Le lunfardo est un argot né dans la ville de Buenos Aires, où il s'est développé durant la seconde moitié du XIXe siècle, avec les arrivées massives d'immigrants européens. D'autres villes, telles que Rosario, La Plata et Montevideo (Uruguay) ont également contribué au développement du lunfardo, dont certains mots sont entrés dans le vocabulaire populaire argentin et uruguayen. Ces quatre villes ont connu des situations socioculturelles similaires, caractérisées par des activités portuaires et une arrivée importante d'immigrés européens, principalement italiens et espagnols, entre la fin du XIXe siècle et le début du XXe siècle. Les immigrants trouvaient au Rio de la Plata des meilleurs conditions. Entre 1870 et 1900 les salaires en Espagne étaient 25% inférieurs à ceux d'Argentine, avec une brèche qui avait tendance à grandir, tandis que ceux de l'Italie étaient 52% plus bas[1].

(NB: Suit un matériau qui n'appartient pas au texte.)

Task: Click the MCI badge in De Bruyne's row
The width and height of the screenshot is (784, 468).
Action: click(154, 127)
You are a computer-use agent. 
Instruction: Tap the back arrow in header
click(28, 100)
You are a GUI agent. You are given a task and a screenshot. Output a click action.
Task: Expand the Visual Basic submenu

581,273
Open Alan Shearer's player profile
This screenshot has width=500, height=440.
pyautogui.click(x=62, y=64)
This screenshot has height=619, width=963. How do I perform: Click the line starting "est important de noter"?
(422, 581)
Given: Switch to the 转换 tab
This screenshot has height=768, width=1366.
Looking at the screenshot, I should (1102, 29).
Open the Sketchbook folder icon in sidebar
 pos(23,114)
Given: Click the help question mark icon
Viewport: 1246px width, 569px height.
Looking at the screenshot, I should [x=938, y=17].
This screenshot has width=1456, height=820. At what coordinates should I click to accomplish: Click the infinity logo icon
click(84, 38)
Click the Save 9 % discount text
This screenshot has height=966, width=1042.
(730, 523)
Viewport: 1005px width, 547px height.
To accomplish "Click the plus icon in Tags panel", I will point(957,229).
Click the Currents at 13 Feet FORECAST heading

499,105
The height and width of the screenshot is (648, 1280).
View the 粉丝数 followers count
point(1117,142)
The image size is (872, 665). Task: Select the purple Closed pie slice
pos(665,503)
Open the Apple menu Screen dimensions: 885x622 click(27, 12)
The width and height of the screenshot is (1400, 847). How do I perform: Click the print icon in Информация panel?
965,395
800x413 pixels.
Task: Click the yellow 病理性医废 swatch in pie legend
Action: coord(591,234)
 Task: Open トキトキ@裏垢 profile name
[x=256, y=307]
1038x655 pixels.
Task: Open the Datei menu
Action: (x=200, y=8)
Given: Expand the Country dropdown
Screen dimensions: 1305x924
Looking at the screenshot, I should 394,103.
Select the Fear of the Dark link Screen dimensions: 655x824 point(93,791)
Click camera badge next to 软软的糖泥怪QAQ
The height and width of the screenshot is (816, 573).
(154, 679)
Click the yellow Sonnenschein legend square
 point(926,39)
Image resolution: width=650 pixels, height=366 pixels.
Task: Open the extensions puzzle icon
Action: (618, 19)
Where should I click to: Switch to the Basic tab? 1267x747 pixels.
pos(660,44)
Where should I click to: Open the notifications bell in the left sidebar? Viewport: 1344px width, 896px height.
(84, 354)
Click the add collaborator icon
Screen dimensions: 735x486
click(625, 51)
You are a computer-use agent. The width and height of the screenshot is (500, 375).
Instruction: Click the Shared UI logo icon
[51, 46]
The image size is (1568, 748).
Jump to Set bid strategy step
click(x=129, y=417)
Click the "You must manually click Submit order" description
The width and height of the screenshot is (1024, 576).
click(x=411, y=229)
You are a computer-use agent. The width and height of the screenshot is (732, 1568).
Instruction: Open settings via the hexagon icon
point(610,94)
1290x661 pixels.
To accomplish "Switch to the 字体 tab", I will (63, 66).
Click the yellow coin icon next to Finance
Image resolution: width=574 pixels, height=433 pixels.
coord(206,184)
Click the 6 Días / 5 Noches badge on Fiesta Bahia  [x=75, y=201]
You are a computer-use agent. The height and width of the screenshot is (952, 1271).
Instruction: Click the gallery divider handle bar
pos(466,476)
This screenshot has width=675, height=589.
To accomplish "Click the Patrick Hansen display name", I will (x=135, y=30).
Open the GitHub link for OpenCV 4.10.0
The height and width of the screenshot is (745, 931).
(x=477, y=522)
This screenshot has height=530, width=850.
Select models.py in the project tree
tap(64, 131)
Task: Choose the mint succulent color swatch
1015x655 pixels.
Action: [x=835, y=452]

Le lunfardo est également la langue du tango.

Histoire[modifier | modifier le code]

Étymologie[modifier | modifier le code]

Le mot « lunfardo » s'apparente à « lumbardo » (« lombard » en italien) qui fait référence à la langue régionale et aux habitants de Lombardie, province du nord de l'Italie. Or, jusqu'au début du XXe siècle, il est courant que les émigrés italiens désignent les délinquants par le vocable de lombardi.

Les explications avancées pour la dérive sémantique de ce mot et son cheminement jusqu'en Argentine et Uruguay varient légèrement selon les spécialistes.

Une première hypothèse fait remonter la connotation péjorative aux invasions lombardes du début du Moyen Âge dans le nord de l'Italie[réf. nécessaire].

Selon d'autres spécialistes[Lesquels ?], le mot « lunfardo » ne proviendrait pas directement d'Italie mais plutôt d'Occitanie, car la mafia marseillaise était très active sur le Río de la Plata à la fin du XIXe siècle.

Enfin, selon Otilia da Veiga, vice-présidente en 2011 de la Academia Porteña del Lunfardo (es), les Italiens de milieu social modeste considéraient les usuriers, prêteurs sur gage et banquiers, souvent d'origine lombarde, comme des voleurs[2].

Origine[modifier | modifier le code]

Le lunfardo est apparu à Buenos Aires et dans ses alentours durant la seconde moitié du XIXe siècle, avec les apports linguistiques et culturels des diverses immigrations européennes, notamment génois (par exemple le mot bacán, qui signifie "personne élegante") ; piémontais (linyera, "vagabond") ; caló (c'est-à-dire la culture tzigane d'Espagne, par exemple le mot choro, "voleur", ou gil, "idiot") ; parisienne (l'argot morfiler devienne le lunfardo morfar), etc. D’autres mots viennent de la culture argentine déjà présente avant l'immigration, c'est le vocabulaire du gaucho (comme pilcha, "linge", ou china, "femme de la campagne")[3].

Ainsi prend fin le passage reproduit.